SFMTA staff presented a contingency 'what‑if' plan detailing the operational and workforce consequences should the proposed regional and local revenue measures not be approved by voters.
Julie Kirschbaum (presenting the contingency scenarios) told the board the agency would first seek to avoid preemptive service cuts, but that staff must prepare immediately to implement rapid changes if election results are unfavorable. "If one or both of the measures don't pass, we would be looking at some pretty significant changes," she said.
Staff outlined a menu of options that would be deployed depending on the scale of revenue shortfall. Those options include cutting up to about 20 Muni routes (with wait times on core 'workhorse' routes potentially doubling), ending regular evening service around 9 p.m., and scaling back historic service such as cable cars and the F streetcar. The proposal also described staff reductions as the principal means to reduce costs: staff estimated 700–900 position reductions if one measure fails and over 2,000 if both fail; any reductions would follow meet‑and‑confer and civil‑service rules and be seniority‑based.
Staff emphasized implementation challenges: schedules must be rebuilt (a technical process requiring months for planning and scheduling teams) and rehiring or restoring services takes longer than suspending them. Julie Kirschbaum noted that losing experienced operators and maintenance staff makes future recovery slower and costlier.
The board and public questioned equity and geographic impacts. Staff committed to running a truncated outreach and equity analysis process after election results if cuts are necessary, and to seek board approval and required Board of Supervisors approvals for major route abandonments or fare changes.
What's next: staff will hold the contingency plans as operationally ready options and will not implement service reductions unless election results require them; the agency will run public outreach and an equity analysis quickly should the board direct service changes.

(Records from a collection)
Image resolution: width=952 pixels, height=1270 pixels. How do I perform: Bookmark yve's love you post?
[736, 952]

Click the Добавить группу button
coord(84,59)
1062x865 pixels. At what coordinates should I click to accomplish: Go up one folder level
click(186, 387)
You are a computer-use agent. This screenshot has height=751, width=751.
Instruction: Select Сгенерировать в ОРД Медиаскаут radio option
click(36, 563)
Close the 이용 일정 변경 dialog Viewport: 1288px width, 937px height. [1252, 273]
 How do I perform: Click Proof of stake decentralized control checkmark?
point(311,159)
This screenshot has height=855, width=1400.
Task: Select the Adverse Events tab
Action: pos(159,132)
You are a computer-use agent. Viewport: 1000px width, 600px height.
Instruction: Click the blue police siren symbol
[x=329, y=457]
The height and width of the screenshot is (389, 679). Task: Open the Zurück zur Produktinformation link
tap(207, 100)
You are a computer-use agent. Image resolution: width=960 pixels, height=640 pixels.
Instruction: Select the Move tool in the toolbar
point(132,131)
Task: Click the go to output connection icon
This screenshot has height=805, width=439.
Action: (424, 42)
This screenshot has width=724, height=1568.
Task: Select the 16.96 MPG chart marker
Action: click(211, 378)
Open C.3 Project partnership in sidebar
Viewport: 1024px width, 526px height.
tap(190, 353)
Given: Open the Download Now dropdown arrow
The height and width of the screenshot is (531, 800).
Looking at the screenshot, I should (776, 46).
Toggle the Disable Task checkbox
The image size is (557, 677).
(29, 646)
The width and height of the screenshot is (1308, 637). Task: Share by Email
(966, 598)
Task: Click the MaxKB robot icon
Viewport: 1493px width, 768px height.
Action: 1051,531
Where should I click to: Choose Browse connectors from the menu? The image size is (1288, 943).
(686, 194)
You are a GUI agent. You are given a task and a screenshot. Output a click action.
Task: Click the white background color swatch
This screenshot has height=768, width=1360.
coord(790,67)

**Directions:**
1. Print the stretch of the SFMTA contingency plan text from "Staff emphasized implementation" through "or fare changes.".
2. In the SFMTA contingency plan text, how many position reductions did staff estimate if both revenue measures fail?

**Answer set:**
1.
Staff emphasized implementation challenges: schedules must be rebuilt (a technical process requiring months for planning and scheduling teams) and rehiring or restoring services takes longer than suspending them. Julie Kirschbaum noted that losing experienced operators and maintenance staff makes future recovery slower and costlier.
The board and public questioned equity and geographic impacts. Staff committed to running a truncated outreach and equity analysis process after election results if cuts are necessary, and to seek board approval and required Board of Supervisors approvals for major route abandonments or fare changes.

2. Over 2,000.